Pharmacokinetics and metabolism of transdermal oxybutynin:: In vitro and in vivo performance of a novel delivery system

Purpose. The purpose of this work was to characterize in vitro/in vivo delivery and pharmacokinetics of oxybutynin (OXY) and its active metabolite, N-desethyloxybutynin (DEO), by a novel matrix transdermal system (TDS). Methods. Two in vivo, randomized, three-way crossover trials examined single/multiple OXY TDS doses. Abdomen, buttock, and hip application sites were compared and dose proportionality was evaluated. Model independent pharmacokinetics, elimination rate constants, and metabolite/drug ratios were derived from both plasma OXY and DEO concentrations. Results. Single/multiple applications of the OXY TDS to the abdomen yielded mean C-max OXY concentrations of 3.4+/-1.1/ 6.6+/-2.4 ng/mL and median t(max) of 36/10 h, with steady state achieved during the second application. Plasma OXY and DEO concentrations decreased gradually after Cmax until system removal. Buttock and hip applications resulted in bioequivalent OXY absorption. AUC ratios of DEO/OXY were 1.5+/-0.4 (single dose) and 1.3+/-0.3 (multiple dose). Mean in vitro OXY skin absorption (186 mug/h) was comparable to the estimated in vivo delivery (163 mug/h) over 96 h. Conclusions.

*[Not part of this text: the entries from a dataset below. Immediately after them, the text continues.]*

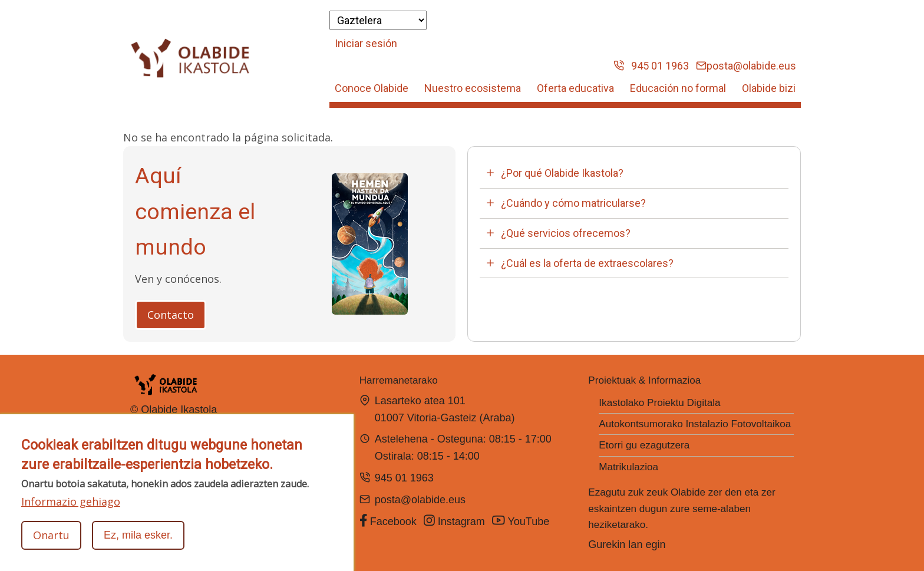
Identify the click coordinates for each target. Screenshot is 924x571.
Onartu (51, 535)
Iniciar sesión (366, 43)
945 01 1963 (651, 65)
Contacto (170, 315)
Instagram (454, 521)
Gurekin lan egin (626, 544)
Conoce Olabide (371, 88)
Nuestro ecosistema (473, 88)
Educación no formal (678, 88)
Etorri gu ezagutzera (644, 445)
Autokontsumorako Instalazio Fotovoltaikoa (695, 424)
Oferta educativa (575, 88)
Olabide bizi (768, 88)
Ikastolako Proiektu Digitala (659, 402)
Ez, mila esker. (138, 535)
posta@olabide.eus (746, 65)
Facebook (388, 521)
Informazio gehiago (71, 501)
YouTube (522, 521)
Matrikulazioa (628, 467)
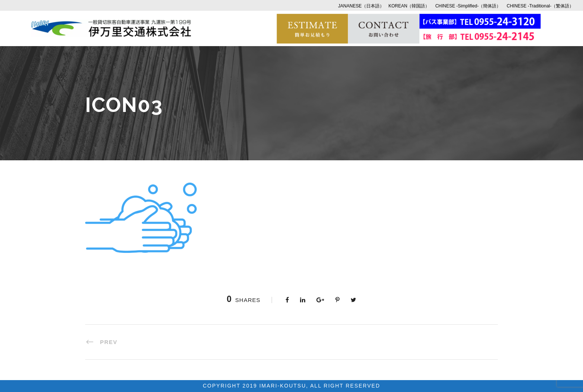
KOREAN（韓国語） (409, 6)
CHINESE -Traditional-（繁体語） (540, 6)
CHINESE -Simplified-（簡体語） (468, 6)
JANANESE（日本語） (361, 6)
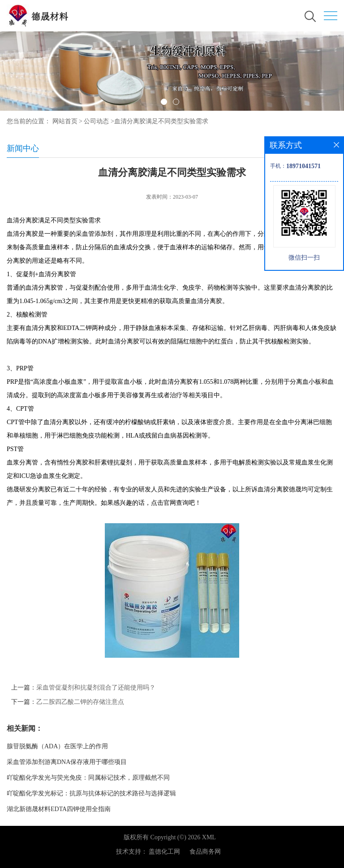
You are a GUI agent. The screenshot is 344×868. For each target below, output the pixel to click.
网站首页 (65, 121)
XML (209, 837)
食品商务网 (205, 851)
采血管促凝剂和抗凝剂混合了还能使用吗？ (96, 687)
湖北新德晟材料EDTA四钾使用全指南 (59, 809)
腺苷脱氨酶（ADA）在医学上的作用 (57, 746)
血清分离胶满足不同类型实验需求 (161, 121)
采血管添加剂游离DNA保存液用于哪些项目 (67, 762)
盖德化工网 (164, 851)
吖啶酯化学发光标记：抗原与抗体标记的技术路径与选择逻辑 (91, 793)
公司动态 (96, 121)
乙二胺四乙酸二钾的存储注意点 (80, 702)
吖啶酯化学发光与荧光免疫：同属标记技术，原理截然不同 (88, 777)
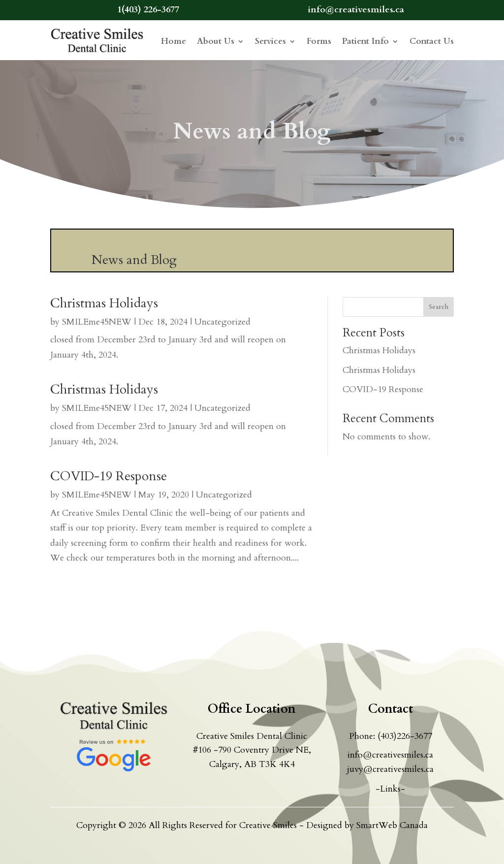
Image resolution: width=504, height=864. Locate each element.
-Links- (390, 789)
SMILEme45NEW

Sustained delivery over 4 days and multiple sites allow a convenient, well-tolerated, twice-weekly OXY TDS dosing. A low incidence of anticholinergic side effects is expected during clinical use because of the avoidance of presystemic metabolism and low DEO plasma concentrations. The consistent delivery, absorption, and pharmacokinetics should result in an effective treatment of patients with overactive bladder.